We all want the relationships in our lives to work out. In the effort of doing that we sometimes tend lose ourselves. The other person becomes so important to us that, even though we see the reality, we continue giving always. Well let me tell you,
It ain’t healthy.
Always giving your all, physically and mentally, will DRAIN you. Trust me, I learned it the hard way. I was in relationship years ago which really forced me to focus on what the reality is. He was in love with the idea of having ‘me’, not me (refer to The Millennial Romantic for more info on that).
Life isn’t a movie. Things don’t always work out magically at the end. Whoa, I know that’s a bit dark but hear me out.
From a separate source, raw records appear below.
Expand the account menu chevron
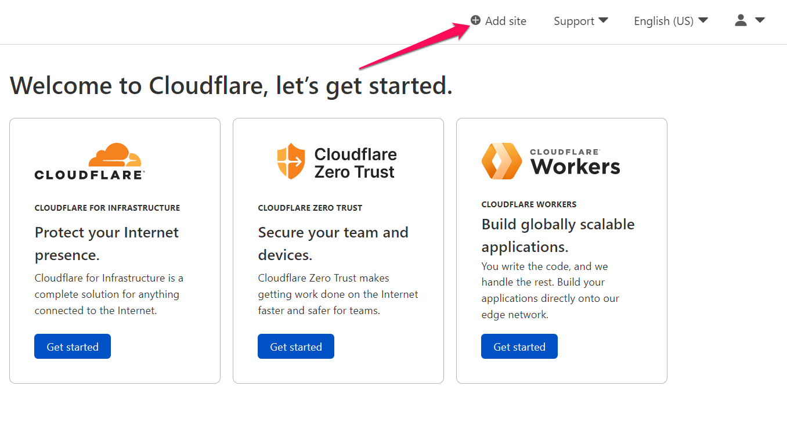Screen dimensions: 787x436 click(x=760, y=20)
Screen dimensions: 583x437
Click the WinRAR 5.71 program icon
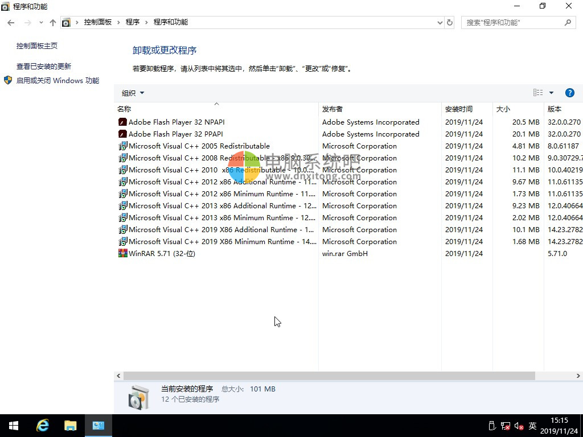click(x=122, y=254)
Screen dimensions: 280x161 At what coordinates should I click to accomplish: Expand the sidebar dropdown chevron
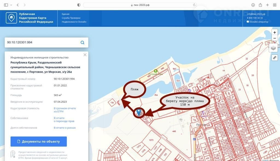coord(11,5)
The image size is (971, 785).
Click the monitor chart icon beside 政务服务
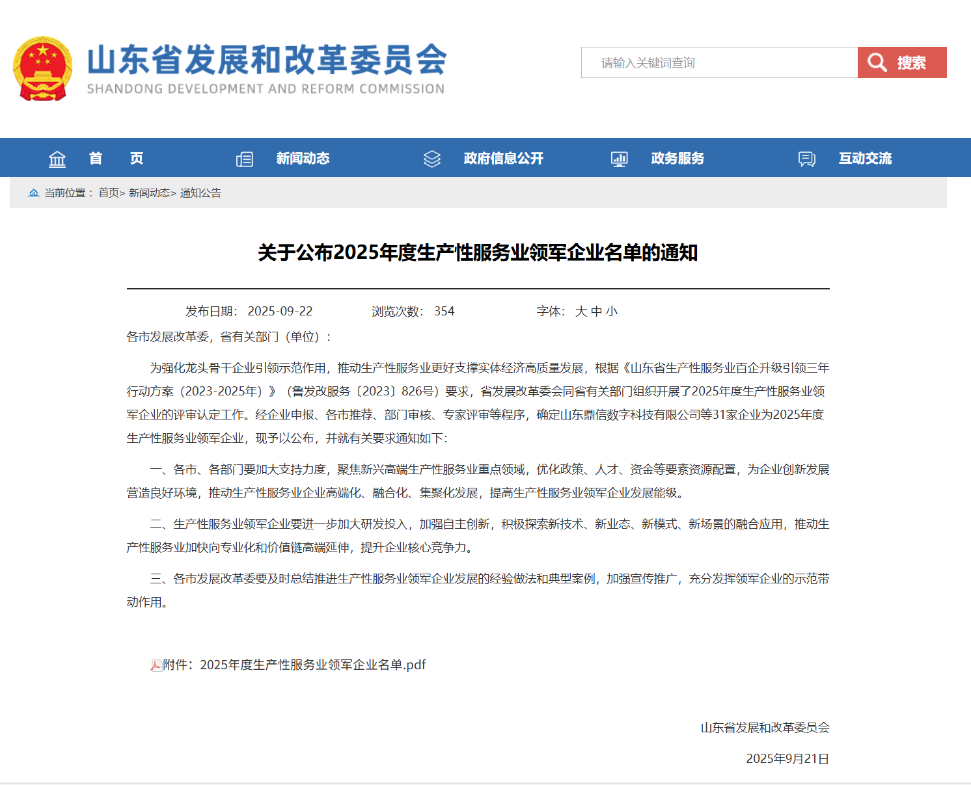point(620,159)
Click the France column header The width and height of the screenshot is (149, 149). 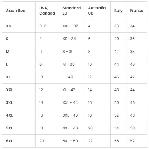pos(137,11)
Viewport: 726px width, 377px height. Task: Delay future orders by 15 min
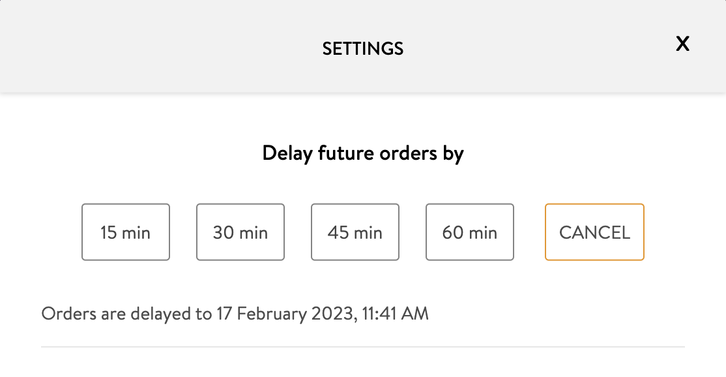(x=126, y=232)
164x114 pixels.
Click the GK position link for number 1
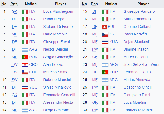[x=15, y=12]
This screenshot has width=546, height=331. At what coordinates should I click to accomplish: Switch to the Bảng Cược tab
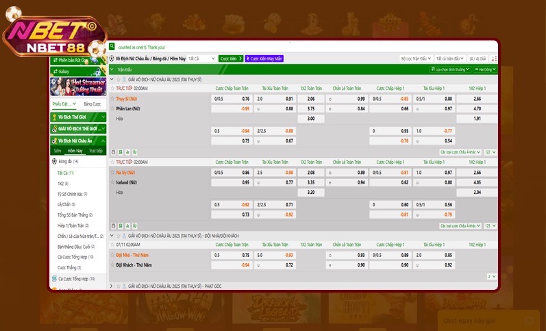click(92, 104)
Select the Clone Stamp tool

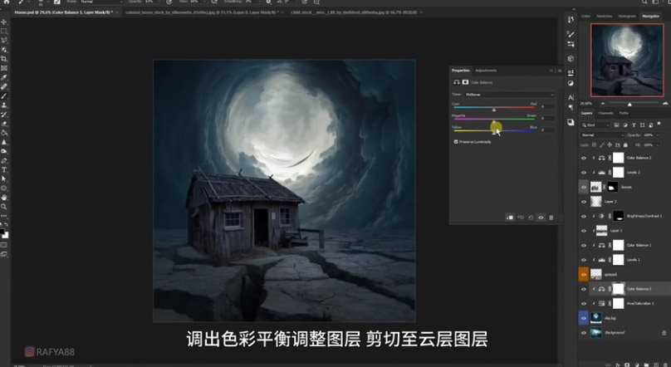[x=4, y=105]
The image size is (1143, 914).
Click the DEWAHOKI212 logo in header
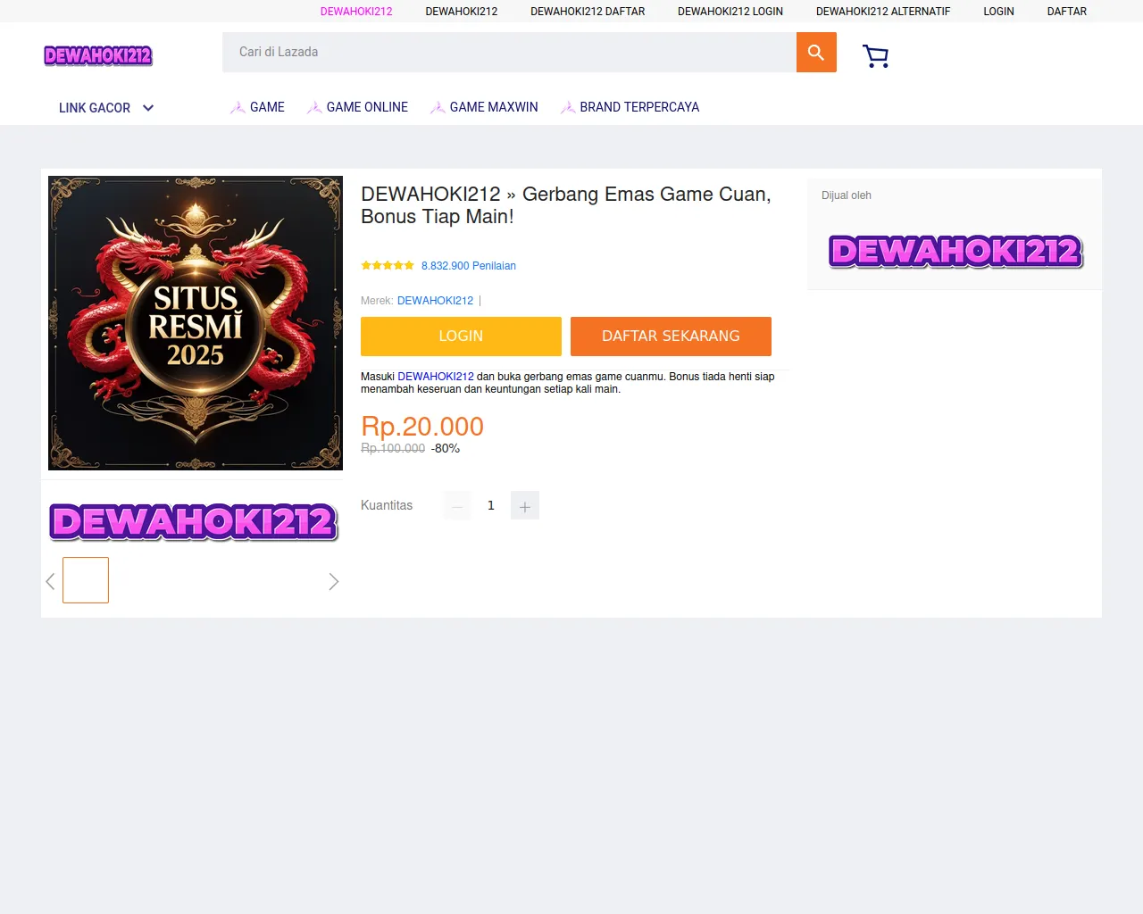pyautogui.click(x=98, y=55)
All of our torn relationships, broken hearts all mean something, even if it’s not obvious at the time. Here are some signs to help you know that you’re putting too much effort into a relationship that’s going nowhere:
That pit in your stomach you feel- anxiety- isn’t a good sign. If you’re over-reacting to the simplest of things, and/or getting emotional over things that don’t usually affect you, that could be your body physically tell you you’re not in a good relationship.
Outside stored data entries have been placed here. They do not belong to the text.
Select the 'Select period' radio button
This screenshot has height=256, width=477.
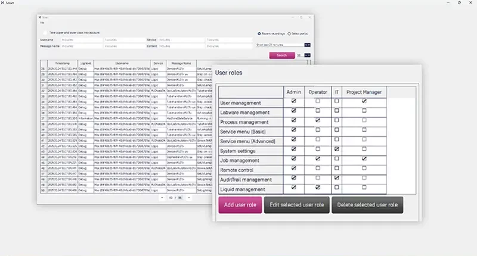(290, 33)
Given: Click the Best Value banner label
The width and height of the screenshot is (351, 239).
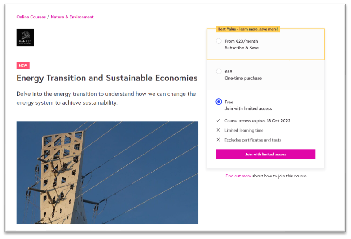Looking at the screenshot, I should [248, 29].
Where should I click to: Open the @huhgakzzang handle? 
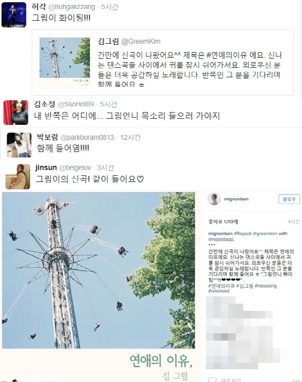72,7
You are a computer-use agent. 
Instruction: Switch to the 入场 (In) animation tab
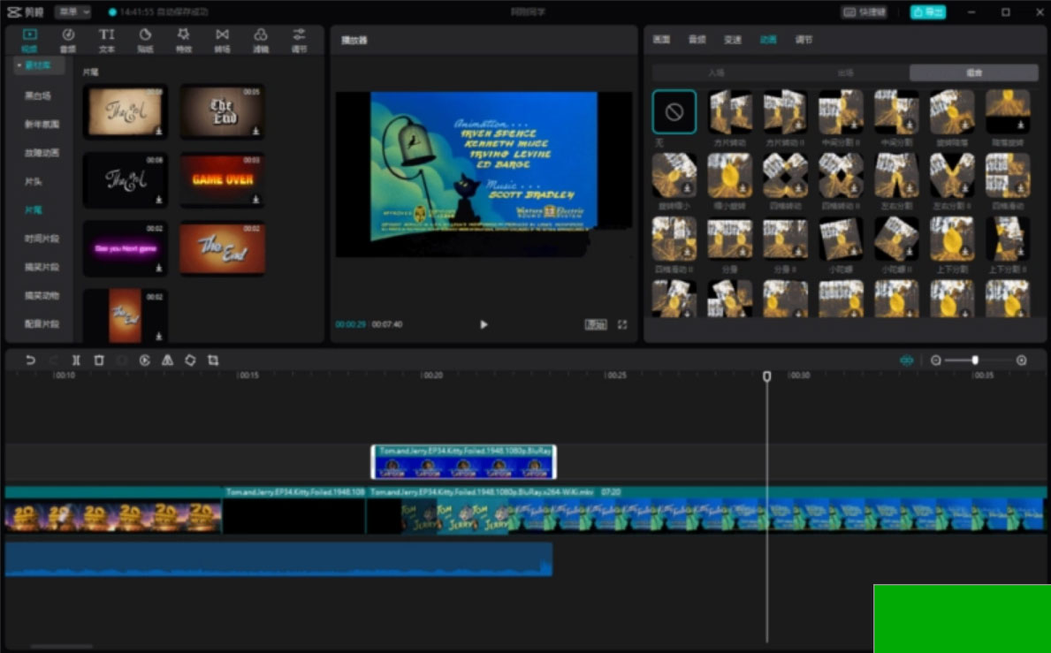tap(716, 73)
That anxiety makes you question everything. You start analyzing everything the person is saying or doing, looking for signs that you fucked up. Or signs that they don’t love you anymore. You’re not fucking up. Remember, a person fucking up wouldn’t care enough to even analyze.
3.Forcing your feelings to be heard:
If you feel like Rose (from Titanic),
then that’s a major red flag right there. You should never have to fight for another person’s attention (in whichever relationship) when it comes to matter related to your feelings. Your partner will show that they’re invested by paying attention to your feelings and communicate with you. Making you feel like shit for feeling the way you do is a dick move.
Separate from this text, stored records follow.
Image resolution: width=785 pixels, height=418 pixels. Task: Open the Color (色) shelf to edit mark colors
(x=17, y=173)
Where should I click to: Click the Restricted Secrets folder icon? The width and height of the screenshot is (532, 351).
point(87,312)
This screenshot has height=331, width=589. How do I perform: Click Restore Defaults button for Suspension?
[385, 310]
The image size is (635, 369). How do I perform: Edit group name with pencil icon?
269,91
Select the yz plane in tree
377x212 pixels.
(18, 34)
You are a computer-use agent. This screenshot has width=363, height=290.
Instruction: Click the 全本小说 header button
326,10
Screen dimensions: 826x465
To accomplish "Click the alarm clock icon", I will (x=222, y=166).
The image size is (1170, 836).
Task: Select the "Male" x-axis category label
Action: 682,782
4.You always have to initiate communication or show affection first:
This is something I face a lot of and have chosen to stop worrying about. In all of my friendships I’ve had to begin conversations or keep it going steady. I don’t do that for many people.
So when I don’t receive the same energy I give, I stop altogether. If they truly want to talk to you and keep you in their life they will make an effort. You are not some towel that can be used and thrown. Honour yourself respect and mental peace and treat people the way they treat you. Ignore everyone who stands in your way and never apologize for saying how you actually feel, no matter how offended the other person gets.